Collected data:
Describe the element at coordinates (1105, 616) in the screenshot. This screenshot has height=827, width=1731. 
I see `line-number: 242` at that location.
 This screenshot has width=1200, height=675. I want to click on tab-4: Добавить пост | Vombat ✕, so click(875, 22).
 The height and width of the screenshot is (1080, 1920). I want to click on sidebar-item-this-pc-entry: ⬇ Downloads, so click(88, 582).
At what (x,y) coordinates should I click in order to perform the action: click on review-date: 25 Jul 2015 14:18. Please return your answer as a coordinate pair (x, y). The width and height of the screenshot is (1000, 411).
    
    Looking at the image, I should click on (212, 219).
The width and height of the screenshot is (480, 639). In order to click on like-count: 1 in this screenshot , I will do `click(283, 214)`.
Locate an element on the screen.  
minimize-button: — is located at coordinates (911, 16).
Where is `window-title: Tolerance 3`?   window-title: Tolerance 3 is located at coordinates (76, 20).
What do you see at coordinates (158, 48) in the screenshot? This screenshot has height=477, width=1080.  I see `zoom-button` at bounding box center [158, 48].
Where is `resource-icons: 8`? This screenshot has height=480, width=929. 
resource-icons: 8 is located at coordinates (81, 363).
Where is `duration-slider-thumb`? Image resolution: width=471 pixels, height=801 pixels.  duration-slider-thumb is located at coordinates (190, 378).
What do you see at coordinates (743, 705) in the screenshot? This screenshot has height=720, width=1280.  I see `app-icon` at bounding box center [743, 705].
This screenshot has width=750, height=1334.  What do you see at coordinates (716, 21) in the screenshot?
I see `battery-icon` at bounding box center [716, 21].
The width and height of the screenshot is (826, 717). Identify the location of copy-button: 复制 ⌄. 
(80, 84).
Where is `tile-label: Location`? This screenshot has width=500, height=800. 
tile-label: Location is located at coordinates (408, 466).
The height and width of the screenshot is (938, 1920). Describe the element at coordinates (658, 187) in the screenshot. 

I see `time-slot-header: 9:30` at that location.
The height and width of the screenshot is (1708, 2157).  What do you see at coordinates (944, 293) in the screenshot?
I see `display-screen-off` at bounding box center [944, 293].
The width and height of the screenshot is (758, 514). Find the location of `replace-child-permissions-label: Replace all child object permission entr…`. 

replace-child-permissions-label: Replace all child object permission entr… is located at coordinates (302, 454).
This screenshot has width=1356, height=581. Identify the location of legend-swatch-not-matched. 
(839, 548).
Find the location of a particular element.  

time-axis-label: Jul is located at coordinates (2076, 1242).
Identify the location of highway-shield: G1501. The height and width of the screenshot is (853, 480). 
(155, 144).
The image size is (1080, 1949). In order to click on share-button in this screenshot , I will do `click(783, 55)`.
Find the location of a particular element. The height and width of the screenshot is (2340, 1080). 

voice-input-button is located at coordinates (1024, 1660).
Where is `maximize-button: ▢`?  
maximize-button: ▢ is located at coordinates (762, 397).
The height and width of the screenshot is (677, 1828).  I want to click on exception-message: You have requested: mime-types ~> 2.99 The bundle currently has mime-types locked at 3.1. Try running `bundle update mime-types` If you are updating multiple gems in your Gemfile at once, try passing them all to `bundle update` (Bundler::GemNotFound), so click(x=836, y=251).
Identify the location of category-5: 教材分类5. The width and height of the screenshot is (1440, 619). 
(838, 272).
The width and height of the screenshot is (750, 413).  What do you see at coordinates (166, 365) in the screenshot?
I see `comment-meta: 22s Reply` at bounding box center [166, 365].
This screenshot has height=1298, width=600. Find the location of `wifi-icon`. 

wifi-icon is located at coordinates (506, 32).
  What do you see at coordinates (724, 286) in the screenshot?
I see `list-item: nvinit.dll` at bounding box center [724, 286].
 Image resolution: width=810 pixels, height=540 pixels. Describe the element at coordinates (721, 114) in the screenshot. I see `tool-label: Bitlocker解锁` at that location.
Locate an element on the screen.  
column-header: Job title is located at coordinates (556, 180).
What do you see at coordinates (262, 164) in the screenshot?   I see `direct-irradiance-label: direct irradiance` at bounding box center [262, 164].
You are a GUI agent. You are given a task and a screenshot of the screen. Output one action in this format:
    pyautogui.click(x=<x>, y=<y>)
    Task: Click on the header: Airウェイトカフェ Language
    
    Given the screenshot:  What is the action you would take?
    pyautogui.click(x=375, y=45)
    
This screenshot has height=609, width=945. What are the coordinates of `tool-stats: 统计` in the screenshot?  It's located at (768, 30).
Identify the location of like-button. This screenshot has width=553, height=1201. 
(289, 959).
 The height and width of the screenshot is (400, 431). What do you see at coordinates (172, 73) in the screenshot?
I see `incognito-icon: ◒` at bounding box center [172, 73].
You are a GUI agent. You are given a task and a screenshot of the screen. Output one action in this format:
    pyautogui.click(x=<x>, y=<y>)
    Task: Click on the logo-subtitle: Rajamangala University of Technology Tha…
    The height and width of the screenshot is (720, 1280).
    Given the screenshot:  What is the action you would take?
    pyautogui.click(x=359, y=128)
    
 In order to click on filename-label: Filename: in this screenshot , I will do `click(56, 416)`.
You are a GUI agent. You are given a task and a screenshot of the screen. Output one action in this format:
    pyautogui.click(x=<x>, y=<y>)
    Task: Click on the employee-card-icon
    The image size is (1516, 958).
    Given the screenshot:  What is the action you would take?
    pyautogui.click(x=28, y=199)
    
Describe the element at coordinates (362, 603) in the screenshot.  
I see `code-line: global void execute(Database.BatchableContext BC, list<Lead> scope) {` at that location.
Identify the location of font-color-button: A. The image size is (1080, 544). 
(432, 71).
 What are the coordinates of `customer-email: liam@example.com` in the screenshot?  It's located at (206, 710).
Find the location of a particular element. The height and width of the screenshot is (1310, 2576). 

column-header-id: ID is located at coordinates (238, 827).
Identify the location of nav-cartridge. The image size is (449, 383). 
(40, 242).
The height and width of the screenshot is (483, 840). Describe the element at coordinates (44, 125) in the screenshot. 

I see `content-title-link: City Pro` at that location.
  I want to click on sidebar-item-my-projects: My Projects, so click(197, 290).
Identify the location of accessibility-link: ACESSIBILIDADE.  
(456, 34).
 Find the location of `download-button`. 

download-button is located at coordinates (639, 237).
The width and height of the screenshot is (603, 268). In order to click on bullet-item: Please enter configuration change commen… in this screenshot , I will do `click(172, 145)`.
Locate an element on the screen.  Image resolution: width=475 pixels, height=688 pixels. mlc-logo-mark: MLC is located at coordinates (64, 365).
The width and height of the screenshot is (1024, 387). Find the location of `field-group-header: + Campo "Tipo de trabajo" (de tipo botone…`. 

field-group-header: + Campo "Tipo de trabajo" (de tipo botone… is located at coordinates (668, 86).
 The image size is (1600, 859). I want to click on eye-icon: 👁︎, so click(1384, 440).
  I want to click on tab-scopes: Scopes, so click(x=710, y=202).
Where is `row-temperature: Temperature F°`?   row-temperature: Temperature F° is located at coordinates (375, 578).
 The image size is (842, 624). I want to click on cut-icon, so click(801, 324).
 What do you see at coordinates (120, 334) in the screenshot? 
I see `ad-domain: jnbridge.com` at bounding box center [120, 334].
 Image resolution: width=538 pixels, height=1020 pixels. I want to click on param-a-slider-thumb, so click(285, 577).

■ **Activity**: Gather and copy out in full every row above that contains the string "item".

■ **Response**:
 The height and width of the screenshot is (1080, 1920). I want to click on sidebar-item-this-pc-entry: ⬇ Downloads, so click(88, 582).
I see `list-item: nvinit.dll` at bounding box center [724, 286].
  I want to click on sidebar-item-my-projects: My Projects, so click(197, 290).
The width and height of the screenshot is (603, 268). In order to click on bullet-item: Please enter configuration change commen… in this screenshot , I will do `click(172, 145)`.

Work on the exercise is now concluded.